In the app, the OVERVIEW gives us some basic information and other verses to support it:
- Jude (also known as Judah, or Judas) was one of Jesus’ four, half-brothers. We find references to this in Matthew 13:55 (“Is this not the carpenter’s son? Is not his mother called Mary, and His brothers, James and Joseph and Simon and Judas?”) and Mark 6:3 (“Is not this the carpenter, the son of Mary, and brother of James and Joses and Judas and Simon? Are not His sisters here with us?” And they took offense at Him).
- In John 7:5, we learn that “not even His brothers were believing in Him.” Jude’s faith came later, after the Resurrection.
- Jude was a well-educated, well-written, traveling teacher, familiar with the struggles going on in many of the Christian churches. In fact, in this short letter, Jude references the Old Testament along with some extra-Biblical writings (Jewish literature, the book of Enoch and the Testament of Moses).
- Most importantly, Jude called himself a bond-servant of Christ. Tapping on that word reveals the definition: doulos: slave or servant (literal or figurative, voluntary or involuntary); spoken of TRUE followers and worshippers of God.
Who did Jude write to?
- We can deduce based on the introduction and the whole letter’s contents, Jude was writing to Jewish Christians, probably in Greek-speaking regions.

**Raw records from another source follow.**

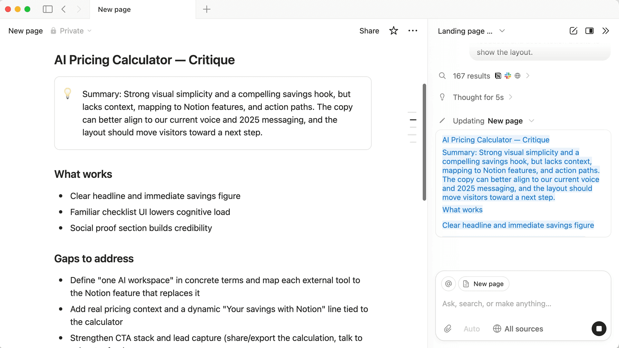Stop the AI response generation
This screenshot has width=619, height=348.
[x=599, y=329]
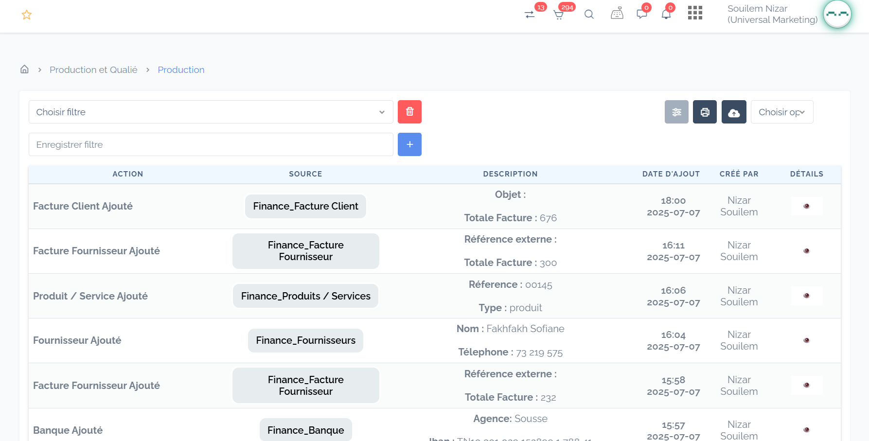This screenshot has width=869, height=441.
Task: Click the print icon button
Action: [x=705, y=112]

- The letter could have been written to one church in particular facing a crisis, but it may have been meant to be circulated to other churches as well.
- Jude refers to the readers as CALLED, BELOVED and KEPT for Jesus Christ (v.2). These three words in Jude’s introduction certainly had to boost believers’ morale, as it should us today! He reminds us we’ve been invited into God’s Kingdom, we are loved with great affection and we are guarded and watched – God’s eyes are fixed upon us!

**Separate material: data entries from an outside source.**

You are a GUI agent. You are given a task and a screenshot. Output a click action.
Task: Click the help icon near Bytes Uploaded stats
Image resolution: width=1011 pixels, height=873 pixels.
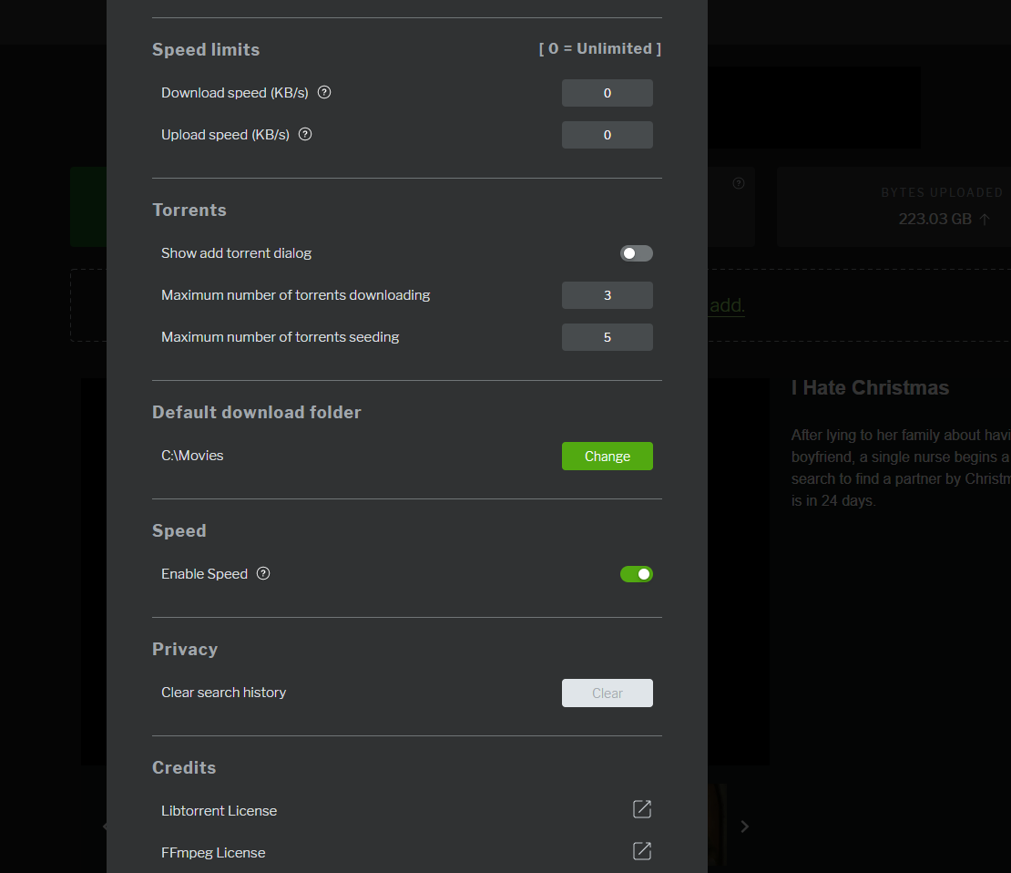[738, 182]
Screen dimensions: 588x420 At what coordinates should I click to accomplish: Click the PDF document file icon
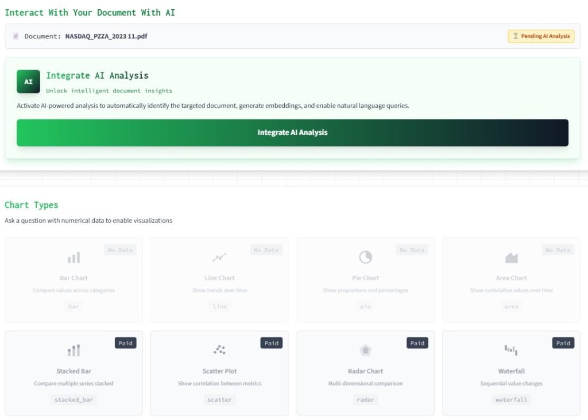coord(16,36)
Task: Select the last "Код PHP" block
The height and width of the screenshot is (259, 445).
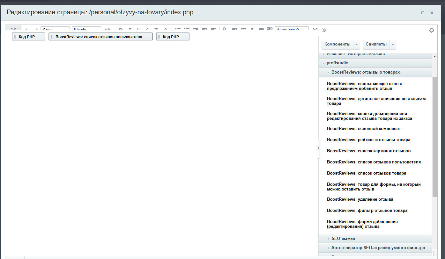Action: pos(173,37)
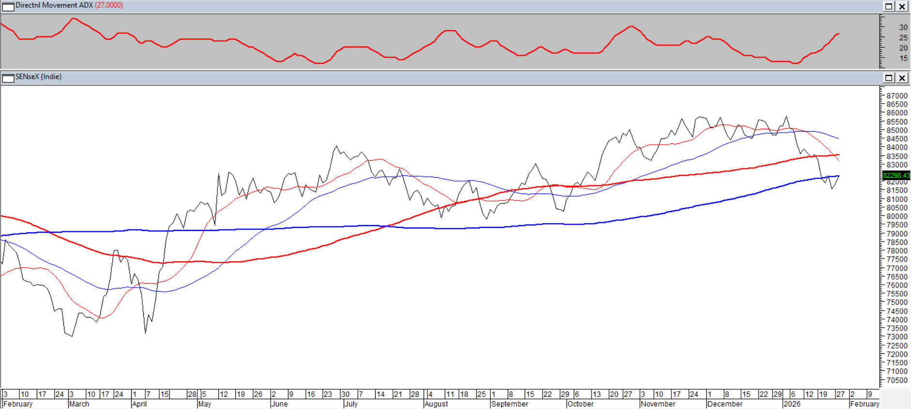Click the 30 level on ADX scale
The image size is (911, 409).
[x=903, y=28]
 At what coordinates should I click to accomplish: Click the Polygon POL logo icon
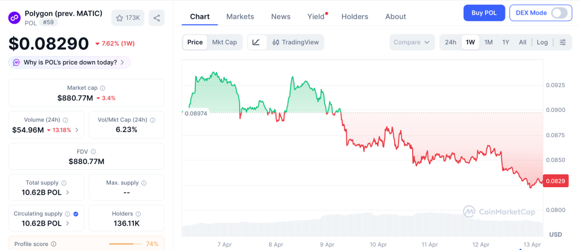click(15, 18)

Why did Jude write the letter?
- In verse three, we see the purpose of Jude’s letter, and it’s BIG! “Beloved, while I was making every effort to write you about our common salvation, I felt the necessity to write to you appealing that you contend earnestly for the faith which was once for all handed down to the saints.”

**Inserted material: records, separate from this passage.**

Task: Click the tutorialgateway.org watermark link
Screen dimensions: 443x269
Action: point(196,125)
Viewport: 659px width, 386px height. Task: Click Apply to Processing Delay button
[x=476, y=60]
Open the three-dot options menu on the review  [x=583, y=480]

- Jude originally wanted to write about salvation, but then, he changed the direction and tone of his letter! He needed to focus on TRUTH and help the church CONTEND EARNESTLY, or to “fight for, and strive” for that truth.
- Jude uses a combination of “judgement” language, together with affirmation and encouragement in his letter.
Christians today need to take to heart Jude’s words to the early church. Many of our churches are facing a crisis of TRUTH, where the false has crept in unnoticed.
Jude will teach us how to recognize the false and CONTEND for the faith!